Work instruction:
Down to the final line, reproduce the entries that follow exactly.

Material for this exercise:
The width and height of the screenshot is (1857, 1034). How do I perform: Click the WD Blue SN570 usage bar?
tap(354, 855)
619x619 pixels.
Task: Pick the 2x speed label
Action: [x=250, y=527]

Result:
The width and height of the screenshot is (1857, 1034). How do I perform: Click the WD Blue SN570 usage bar?
tap(354, 855)
619x619 pixels.
Task: Pick the 2x speed label
Action: [x=250, y=527]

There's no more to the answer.